TEXT SECTION ▸

Research methods for measuring stereotypes in social psychology: individual and collective approaches

T. L. Smolina Candidate of Psichological Sciences, assistant professor

 St. Petersburg University of Humanities and Social Sciences,

 St. Petersburg, Russia,

 

In their everyday life most people do not pay attention to the use of different labels which have become widely known as stereotypes. What is more, the word ‘stereotype’ has become a part of a common language and it seems that everyone understands the meaning of it. However, most social scientists consider it to be an ambiguous term and continue to argue about the nature of stereotypes. One can distinguish two mainstreams in the social psychological tradition: the collective associated with McDougall (1920) and the individual framework which was developed by Allport in North America [6, p. 50]. Those two perspectives view stereotypes in a different way. From the collective approach stereotypes are perceived as cultural phenomena. On the contrary, the individual approach suggests that stereotypes are mental representations of “individual-level beliefs” [13, p. 6]. Those two theoretical points of view have provoked the empirical interest in stereotypes and a lot of studies have been done in order to understand the nature of stereotypes. The aim of this article is to examine the relationship between those two opposite perspectives and to analyze how they can be integrated from the methodological point of view. Thus, methods for assessing stereotypes used by both approaches will be a means for investigating theoretical as well as empirical prospects of stereotypes.

RECORD EXCERPTS ▸
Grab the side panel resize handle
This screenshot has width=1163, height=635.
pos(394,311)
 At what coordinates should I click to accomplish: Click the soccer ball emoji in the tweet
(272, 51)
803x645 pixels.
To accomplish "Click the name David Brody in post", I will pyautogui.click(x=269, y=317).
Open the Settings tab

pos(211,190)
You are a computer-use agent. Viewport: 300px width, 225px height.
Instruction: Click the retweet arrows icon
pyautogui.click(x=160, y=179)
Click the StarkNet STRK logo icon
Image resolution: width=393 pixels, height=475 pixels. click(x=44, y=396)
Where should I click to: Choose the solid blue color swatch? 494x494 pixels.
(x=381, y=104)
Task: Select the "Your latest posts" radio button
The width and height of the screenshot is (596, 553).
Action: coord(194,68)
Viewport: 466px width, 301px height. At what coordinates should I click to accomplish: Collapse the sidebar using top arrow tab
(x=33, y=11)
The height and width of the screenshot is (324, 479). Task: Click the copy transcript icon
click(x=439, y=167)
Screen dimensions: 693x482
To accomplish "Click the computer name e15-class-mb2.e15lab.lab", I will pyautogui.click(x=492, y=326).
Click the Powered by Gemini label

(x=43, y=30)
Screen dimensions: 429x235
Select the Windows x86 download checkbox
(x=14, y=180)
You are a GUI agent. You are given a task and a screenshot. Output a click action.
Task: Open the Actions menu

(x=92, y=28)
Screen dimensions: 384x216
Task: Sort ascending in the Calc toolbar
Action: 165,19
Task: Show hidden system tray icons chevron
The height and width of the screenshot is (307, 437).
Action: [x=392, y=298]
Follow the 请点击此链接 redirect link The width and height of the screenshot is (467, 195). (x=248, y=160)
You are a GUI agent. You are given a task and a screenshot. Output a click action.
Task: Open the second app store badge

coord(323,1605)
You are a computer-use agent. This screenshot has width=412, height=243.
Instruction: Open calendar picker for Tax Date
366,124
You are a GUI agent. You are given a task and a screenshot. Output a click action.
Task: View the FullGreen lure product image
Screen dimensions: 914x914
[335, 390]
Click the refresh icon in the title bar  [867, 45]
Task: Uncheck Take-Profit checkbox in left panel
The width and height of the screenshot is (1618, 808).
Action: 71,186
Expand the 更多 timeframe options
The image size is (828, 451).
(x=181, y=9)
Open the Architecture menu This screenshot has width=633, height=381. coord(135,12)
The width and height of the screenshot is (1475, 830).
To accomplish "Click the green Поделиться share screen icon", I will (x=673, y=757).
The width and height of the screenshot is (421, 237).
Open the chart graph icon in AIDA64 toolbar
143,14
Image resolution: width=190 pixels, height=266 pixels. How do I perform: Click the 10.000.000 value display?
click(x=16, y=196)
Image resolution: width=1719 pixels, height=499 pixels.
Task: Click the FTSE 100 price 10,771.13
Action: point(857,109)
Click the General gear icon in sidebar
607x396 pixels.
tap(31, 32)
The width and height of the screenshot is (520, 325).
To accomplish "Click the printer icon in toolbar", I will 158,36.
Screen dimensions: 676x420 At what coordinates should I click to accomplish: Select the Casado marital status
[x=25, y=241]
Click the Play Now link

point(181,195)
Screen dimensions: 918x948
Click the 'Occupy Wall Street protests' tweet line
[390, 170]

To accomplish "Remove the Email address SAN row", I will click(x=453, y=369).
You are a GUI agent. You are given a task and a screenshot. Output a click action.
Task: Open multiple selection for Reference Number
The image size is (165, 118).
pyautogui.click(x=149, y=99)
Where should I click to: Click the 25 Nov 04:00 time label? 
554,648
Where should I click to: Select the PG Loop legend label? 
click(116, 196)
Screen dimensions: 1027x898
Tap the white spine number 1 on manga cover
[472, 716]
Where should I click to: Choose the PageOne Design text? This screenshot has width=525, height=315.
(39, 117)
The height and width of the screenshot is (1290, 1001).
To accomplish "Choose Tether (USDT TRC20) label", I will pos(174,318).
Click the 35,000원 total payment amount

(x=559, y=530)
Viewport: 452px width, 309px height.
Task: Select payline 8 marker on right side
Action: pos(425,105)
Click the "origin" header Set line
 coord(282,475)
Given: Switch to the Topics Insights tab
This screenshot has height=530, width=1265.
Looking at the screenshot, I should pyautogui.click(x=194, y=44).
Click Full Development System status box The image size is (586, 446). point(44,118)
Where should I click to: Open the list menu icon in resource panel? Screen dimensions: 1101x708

REQUIRED ACTION ▸ Resume the article on research methods for measuring stereotypes, starting right after its final sentence.

REPLY TO THE EXERCISE ▸
From the time stereotypes were introduced to social psychology they have been looked at from a collective perspective. The stereotypes were first defined by Walter Lippmann in 1922 as ‘pictures in our heads’ [5, p. 291]. However, Lippmann in his book “Public Opinion” did not assess stereotypes by any methods but simply introduced the term to social psychology. Yet, one cannot discuss stereotypes without taking into account the methodological issues due to the fact that only empirical studies supply the information about this phenomenon. Such an abstract theoretical concept as a stereotype is never directly seen but it can be measured through different methods available in social psychology. After all, psychology is not an exact science but it has developed its own procedures which are used to assess certain phenomena. The stereotypes or rather group differences were explored a long time before Lippmann’s notion. One of the earliest pre-scientific methods was known due to the existence of the diaries and notes of historians, journalists and simply ordinary people who traveled abroad at some point in their lives. Gordon Allport in his famous book “The Nature of Prejudice” (1979) named this method as ‘travelers’ reports’. He described it as “the most common source of information” about group differences [1, p. 90].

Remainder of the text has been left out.